Os estragos porém não ficam por aí. O impacto desse modus operandi do governo e do Estado sente-se transversalmente na sociedade, no Estado e na forma de fazer política. A preocupação com ganhos convenientes e “à cabeça” para além de qualquer razoabilidade económica financeira não é certamente a melhor atitude que se quer ver implantada numa sociedade. Retira previsibilidade quanto aos resultados, mina a cooperação entre as pessoas e legitima o ilusionismo oficial que despreza factos, trafica em meias verdades e valoriza o cinismo na condução dos assuntos públicos. O cultivar da imagem de “bom aluno” ou da boa governação como forma de manter os fluxos da ajuda externa e ir empurrando com a barriga os problemas tem os seus limites como veio a demonstrar a repentina queda de Cabo Verde de 57 para a posição 116 no índice da liberdade económica da Fundação Heritage. De facto, dificilmente podia-se continuar a manter a camuflagem sobre a gestão da dívida pública que ultrapassa os 125% insistindo que eram empréstimos concessionais quando a economia estagna e aumenta o risco orçamental com a má gestão acumulada de vários anos de grandes empresas públicas como a TACV, a IFH e a EECTRA.
Hábitos com décadas de existência custam muito a ultrapassar, mas para produzir riqueza nacional e alimentar expectativas de prosperidade futura tem que se ter os pés bem firmes na realidade. Não se pode programar redes de estrada, construir barragens, portos e aeroportos, investir na água e energia, canalizar enormes recursos para educação e formação profissional e depois ficar muito aquém dos resultados prometidos. Com diz Justin Yifu Lin, ex-economista do Banco Mundial e autor de várias obras sobre o desenvolvimento económico, para se conseguir resultados as intervenções ao nível de infraestruturas, de logística e de apoio às empresas devem ir no sentido do reforço das vantagens comparativas do país. De outra forma fica-se com a imagem já conhecida de estradas sem carros, portos sem navios e aeroportos sem tráfego e não se conseguem os investimentos privados que deveriam crowding in, como prometido no início do processo de endividamento que praticamente duplicou a dívida do país.

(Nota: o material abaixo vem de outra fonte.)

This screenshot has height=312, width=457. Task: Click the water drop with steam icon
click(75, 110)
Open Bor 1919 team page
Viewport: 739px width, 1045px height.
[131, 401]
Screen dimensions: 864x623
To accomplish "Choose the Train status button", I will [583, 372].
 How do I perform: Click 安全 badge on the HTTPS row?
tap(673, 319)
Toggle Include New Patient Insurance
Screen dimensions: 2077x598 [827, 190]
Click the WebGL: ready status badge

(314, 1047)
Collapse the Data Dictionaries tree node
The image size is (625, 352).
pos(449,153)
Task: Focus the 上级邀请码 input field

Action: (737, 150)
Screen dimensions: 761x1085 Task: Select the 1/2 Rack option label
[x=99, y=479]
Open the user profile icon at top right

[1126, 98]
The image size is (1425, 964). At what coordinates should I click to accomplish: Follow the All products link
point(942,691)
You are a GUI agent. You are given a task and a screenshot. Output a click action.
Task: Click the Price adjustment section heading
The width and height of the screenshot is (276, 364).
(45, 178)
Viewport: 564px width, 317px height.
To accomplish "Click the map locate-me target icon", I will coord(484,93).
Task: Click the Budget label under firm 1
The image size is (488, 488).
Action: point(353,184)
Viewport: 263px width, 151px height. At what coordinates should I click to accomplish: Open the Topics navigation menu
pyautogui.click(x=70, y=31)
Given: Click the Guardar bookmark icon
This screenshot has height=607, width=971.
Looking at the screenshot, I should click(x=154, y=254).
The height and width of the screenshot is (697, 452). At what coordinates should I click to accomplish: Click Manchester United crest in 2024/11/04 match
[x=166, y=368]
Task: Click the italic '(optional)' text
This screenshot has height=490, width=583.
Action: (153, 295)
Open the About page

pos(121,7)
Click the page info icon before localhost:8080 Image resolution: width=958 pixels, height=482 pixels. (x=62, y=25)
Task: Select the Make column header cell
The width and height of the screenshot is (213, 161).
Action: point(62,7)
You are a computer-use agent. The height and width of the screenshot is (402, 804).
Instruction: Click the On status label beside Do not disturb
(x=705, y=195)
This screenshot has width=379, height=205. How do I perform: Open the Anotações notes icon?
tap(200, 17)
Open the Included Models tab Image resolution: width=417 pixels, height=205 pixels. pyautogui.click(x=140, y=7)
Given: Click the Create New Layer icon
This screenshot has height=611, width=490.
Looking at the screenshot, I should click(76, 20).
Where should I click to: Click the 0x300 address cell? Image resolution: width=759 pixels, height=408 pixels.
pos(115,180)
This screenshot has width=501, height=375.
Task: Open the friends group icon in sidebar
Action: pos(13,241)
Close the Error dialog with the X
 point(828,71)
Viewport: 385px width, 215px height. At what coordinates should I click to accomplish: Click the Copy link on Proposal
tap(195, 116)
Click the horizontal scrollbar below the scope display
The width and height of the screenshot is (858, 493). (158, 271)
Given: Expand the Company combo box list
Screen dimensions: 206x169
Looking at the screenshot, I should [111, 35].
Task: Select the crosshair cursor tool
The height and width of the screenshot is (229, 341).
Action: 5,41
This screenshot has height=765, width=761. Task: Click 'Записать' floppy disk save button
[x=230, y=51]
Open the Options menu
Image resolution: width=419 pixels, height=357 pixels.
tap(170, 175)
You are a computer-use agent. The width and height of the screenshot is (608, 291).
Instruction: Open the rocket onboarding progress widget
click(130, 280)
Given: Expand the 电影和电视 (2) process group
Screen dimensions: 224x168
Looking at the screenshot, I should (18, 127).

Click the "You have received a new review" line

Infelizmente, escutando as discussões no parlamento sobre “esquerda e direita” nesta sessão de Fevereiro, sente-se que os desafios que se colocam ao país depois de anos seguidos de estagnação económica ainda não estão a ter a ponderação devida. O jogo político ainda quer se situar na disputa de quem melhor distribui benesses, descurando de onde vêm os recursos, mesmo sabendo que a esquerda tradicional há muito que promove modelos de produção de riqueza sem pôr de lado a sua preocupação com a igualdade. Já se impõe que as forças políticas em Cabo Verde passem o debate político para outro patamar e façam um esforço conjunto, naturalmente com as nuances que as diferenciam, para que o país e toda a sociedade e principalmente o Estado mude de paradigma e passe a trilhar o caminho baseado em factos e na procura da verdade que leve ao crescimento económico e ao desenvolvimento.
Texto originalmente publicado na edição impressa do Expresso das Ilhas nº 795 de 22 de Fevereiro de 2017.